LS zeigten gegenüber der AB bei gleicher Schmerzintensität eine geringere Arbeitsbeeinträchtigung durch den Rückenschmerz. LS berichteten eine höhere allgemeine und soziale Erholung bei vergleichbarer Rückenschmerzintensität im Vergleich zur AB. Im Hinblick auf die gesamte Stichprobe gingen Unterschiede in der Schmerzverarbeitung mit unterschiedlichen Erholungs- und Beanspruchungswerten einher. So wiesen die Schmerzverarbeitungsgruppen mit einer negativ affektiven Ausprägung (ängstliche Vermeider (FAR), depressive Durchhalter (DER)) höhere Beanspruchungswerte und geringere Erholungswerte auf als Patienten mit positiv affektiver Schmerzverarbeitung (positive Durchhalter (EER), Adaptive (AR))5,6. Es konnten vier unterschiedliche motivationale Profile unter Patienten mit nicht-spezifischen Rückenschmerzen ermittelt werden: zwei eher autonom motivierte Profile und zwei wenig bis kontrolliert motivierte Profile.

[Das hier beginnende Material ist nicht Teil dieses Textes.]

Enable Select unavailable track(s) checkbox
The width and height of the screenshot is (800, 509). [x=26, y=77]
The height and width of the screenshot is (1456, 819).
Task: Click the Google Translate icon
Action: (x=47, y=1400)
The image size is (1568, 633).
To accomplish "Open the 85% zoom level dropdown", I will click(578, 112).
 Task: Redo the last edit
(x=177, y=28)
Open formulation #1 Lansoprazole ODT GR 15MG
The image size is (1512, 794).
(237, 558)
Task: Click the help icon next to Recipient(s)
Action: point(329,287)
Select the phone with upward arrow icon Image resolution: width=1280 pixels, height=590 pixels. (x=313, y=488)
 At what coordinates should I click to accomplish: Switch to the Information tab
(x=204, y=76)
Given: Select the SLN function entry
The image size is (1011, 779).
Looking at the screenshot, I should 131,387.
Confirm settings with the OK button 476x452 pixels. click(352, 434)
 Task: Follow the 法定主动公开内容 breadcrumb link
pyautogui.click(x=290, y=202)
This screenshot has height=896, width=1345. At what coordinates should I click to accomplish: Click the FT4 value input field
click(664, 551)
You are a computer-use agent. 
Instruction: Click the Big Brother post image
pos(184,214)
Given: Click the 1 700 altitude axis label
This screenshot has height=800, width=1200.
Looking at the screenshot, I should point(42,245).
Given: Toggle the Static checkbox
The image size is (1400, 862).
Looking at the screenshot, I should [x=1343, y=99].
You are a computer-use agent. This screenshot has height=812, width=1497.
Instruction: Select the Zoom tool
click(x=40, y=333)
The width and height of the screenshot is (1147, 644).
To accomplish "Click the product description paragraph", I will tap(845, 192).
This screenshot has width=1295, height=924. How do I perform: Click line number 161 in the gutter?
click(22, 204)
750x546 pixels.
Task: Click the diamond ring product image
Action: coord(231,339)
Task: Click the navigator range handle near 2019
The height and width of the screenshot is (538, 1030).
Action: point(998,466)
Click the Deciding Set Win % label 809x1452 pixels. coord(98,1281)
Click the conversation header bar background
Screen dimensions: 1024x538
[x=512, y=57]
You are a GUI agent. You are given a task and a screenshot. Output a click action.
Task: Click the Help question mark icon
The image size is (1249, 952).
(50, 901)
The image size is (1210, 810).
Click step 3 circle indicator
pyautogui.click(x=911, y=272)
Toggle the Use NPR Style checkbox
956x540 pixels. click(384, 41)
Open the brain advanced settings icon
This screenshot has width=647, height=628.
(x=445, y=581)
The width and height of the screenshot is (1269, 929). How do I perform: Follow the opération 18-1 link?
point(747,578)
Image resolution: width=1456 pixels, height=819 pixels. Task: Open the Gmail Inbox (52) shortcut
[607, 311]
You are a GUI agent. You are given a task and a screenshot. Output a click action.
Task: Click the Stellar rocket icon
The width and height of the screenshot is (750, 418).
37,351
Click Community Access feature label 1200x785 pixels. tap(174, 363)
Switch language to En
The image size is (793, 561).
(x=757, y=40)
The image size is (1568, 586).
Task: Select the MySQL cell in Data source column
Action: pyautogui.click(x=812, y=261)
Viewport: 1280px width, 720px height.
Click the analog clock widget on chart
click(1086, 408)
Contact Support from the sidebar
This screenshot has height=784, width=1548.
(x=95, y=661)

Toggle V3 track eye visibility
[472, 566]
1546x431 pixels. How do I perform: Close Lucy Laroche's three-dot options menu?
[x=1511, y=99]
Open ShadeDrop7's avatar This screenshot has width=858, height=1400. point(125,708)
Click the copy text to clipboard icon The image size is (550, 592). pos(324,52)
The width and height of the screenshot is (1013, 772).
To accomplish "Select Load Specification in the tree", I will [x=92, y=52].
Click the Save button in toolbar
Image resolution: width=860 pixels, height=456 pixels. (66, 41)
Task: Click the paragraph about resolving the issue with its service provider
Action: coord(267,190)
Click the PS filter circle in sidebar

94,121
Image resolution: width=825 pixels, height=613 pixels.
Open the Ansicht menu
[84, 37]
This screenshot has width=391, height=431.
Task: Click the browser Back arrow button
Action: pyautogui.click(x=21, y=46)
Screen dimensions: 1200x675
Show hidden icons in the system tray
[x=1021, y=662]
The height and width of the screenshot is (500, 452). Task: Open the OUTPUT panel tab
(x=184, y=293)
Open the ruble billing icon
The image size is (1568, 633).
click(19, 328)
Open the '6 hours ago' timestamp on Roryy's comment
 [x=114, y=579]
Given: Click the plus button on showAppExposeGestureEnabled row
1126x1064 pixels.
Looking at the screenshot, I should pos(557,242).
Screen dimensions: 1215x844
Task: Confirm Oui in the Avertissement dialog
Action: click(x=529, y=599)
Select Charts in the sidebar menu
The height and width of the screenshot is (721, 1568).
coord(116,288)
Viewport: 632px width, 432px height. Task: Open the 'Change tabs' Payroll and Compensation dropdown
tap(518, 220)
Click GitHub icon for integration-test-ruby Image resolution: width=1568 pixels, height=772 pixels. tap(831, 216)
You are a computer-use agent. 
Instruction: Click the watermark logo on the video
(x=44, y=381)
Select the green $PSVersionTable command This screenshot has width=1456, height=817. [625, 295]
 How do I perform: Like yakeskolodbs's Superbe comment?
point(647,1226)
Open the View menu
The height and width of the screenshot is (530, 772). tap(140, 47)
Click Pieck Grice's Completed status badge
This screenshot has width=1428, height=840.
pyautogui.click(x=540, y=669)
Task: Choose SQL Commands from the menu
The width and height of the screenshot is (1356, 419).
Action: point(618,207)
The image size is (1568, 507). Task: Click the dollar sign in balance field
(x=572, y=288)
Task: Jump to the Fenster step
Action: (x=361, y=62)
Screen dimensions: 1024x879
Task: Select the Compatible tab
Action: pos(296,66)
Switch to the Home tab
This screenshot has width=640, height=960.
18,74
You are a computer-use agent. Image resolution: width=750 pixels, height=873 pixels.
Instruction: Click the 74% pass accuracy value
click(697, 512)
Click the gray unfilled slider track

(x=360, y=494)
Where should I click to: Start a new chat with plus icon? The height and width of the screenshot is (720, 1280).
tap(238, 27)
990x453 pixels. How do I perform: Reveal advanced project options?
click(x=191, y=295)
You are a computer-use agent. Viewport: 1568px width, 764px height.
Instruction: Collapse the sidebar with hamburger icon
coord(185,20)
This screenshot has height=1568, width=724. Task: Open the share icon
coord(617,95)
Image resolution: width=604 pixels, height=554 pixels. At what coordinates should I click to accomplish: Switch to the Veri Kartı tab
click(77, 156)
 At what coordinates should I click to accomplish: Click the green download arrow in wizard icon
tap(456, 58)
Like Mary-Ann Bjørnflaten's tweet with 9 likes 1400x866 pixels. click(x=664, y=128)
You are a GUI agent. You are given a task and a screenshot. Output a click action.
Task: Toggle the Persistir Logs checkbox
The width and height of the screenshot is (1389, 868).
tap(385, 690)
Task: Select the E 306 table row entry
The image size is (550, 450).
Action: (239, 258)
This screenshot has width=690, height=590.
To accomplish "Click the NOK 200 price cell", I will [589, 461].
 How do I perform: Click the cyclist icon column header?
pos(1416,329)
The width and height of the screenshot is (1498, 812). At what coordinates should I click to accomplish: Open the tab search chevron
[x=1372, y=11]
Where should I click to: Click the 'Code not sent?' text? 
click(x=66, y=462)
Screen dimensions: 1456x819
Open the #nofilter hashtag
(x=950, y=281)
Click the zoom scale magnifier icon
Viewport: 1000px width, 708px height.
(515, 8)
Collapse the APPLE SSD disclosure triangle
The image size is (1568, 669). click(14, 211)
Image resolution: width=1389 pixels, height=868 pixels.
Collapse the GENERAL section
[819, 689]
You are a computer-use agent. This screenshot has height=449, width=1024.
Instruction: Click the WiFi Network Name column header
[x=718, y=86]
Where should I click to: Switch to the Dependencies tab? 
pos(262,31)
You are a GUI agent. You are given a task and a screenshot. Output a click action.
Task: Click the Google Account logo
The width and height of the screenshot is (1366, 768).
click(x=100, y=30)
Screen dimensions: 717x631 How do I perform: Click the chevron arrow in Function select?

Personen, die im Sport eine hohe Bedürfnisbefriedigung (Autonomie, Kompetenz, Beziehung) erfahren, sahen in der Bewegungstherapie einen höheren Nutzen und identifizierten sich stärker mit ihr als Personen mit niedriger sportbezogener Bedürfnisbefriedigung7. Der akute bzw. der habituelle Rückenschmerz konnte in geringem Umfang durch die Körperwahrnehmung bzw. das Körperkonzept vorhergesagt werden.

Längsschnittstudie:

Unterschiede in der Erholungs-Beanspruchungsbilanz wirkten sich auf den Genesungsverlauf bei Rückenschmerzpatienten aus. Patienten mit einer hohen Erholung und niedrigen Beanspruchung zu t0 zeigten tendenziell eine stärkere Abnahme in der Schmerzintensität über den Verlauf von sechs Monaten als Patienten mit einer geringen Erholung und hohen Beanspruchung. Daneben zeigten DER-Patienten signifikant höhere Schmerzintensitäten und Beeinträchtigungswerte als alle anderen Schmerzverarbeitungsmuster. FAR-Patienten hatten zu t0 zwar ein niedrigeres Schmerzniveau als DER-Patienten, verzeichneten aber bis zum Follow-up keine Besserung. Bis zum Follow-up nach sechs Monaten wiesen lediglich Patienten mit einem EER- und einem AR-Muster einen signifikanten Schmerzrückgang auf. 

Diskussion

Die Ergebnisse deuten darauf hin, dass Sportler weniger Beeinträchtigungen durch Rückenschmerz erfahren als Nicht-Sportler. Mögliche Erklärungsansätze gehen von einer höheren Schmerztoleranz bei Sportlern3, sowie sportspezifischen Sozialisierungsprozesse aus. Hohe Erholungs- und niedrige Belastungswerte führten zu einer Verringerung der Schmerzintensität von t0 zu t1 Dies könnte darin begründet liegen, dass eine ausgeglichene Erholungs-Beanspruchungsbilanz funktionale psychologische und physiologische Prozesse initiiert. Zusätzlich erwiesen sich eine positive Einstellung und eine adaptive Herangehensweise an den Schmerz als effektive Copingstrategien. Nichtsdestotrotz zeigten sich innerhalb der AB die DER und FAR-Patientinnen und Patienten als problematisch hinsichtlich hoher Beeinträchtigungen, sowohl im Quer- als auch im Längsschnitt. Zukünftige Studien sollten die zugrundeliegenden Prozesse eingehender beleuchten, um die gewonnenen Erkenntnisse in der Praxis zu implementieren.

Statement

Schmerzen scheinen bei Sportlern mit weniger arbeits- und alltagsspezifischen Beeinträchtigungen einherzugehen als bei Nicht-Sportlern. Ausreichende Erholung bei gleichzeitig niedriger Belastung wirkt sich positiv auf die Schmerzintensität aus. Auf kognitiver Ebene erweist es sich für den Schmerzverlauf als günstig, den Schmerzen positiv zu begegnen und ein gesundes Maß aus Schmerzvermeidung und –erduldung zu finden.

Literatur

  1. Linton SJ. A review of psychological risk factors in back and neck pain. Spine. 2000;25(9):1148-1156.
  2. Gatchel RJ, Peng YB, Peters ML, Fuchs PN, Turk DC. The biopsychosocial approach to chronic pain: scientific advances and future directions. Psychol Bull. 2007;133(4):581-624.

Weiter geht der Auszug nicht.